• [WORKING DATA]:

=-=-=

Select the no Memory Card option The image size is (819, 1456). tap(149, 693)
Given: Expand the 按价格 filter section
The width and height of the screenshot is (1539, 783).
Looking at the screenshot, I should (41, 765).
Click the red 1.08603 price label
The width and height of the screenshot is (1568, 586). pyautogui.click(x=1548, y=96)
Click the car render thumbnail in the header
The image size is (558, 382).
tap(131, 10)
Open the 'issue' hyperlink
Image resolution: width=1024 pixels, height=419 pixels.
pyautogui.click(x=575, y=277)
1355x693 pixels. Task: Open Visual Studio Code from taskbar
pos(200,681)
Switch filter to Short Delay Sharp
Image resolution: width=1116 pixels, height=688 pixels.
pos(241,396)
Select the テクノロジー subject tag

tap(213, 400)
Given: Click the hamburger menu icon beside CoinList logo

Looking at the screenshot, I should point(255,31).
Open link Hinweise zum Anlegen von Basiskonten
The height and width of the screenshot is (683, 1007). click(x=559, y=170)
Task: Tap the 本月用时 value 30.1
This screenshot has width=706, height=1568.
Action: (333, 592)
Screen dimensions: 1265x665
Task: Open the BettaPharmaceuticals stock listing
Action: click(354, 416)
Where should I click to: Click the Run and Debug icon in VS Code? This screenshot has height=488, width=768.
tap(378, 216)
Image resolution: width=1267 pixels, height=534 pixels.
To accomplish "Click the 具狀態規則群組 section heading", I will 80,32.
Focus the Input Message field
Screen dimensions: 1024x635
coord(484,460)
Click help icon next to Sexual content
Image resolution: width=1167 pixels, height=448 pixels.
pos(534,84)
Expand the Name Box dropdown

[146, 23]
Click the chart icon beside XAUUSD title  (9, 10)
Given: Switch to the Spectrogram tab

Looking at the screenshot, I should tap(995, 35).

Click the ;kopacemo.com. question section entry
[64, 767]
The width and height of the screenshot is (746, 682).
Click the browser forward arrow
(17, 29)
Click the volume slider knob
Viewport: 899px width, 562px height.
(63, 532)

=-=-=

• [EXERCISE]: This exercise calls for the lines from the one holding "Click the browser forward arrow" through the end of the entries, transcribed exactly and with nothing more.

• [SOLUTION FOR THIS EXERCISE]:
Click the browser forward arrow
(17, 29)
Click the volume slider knob
Viewport: 899px width, 562px height.
(63, 532)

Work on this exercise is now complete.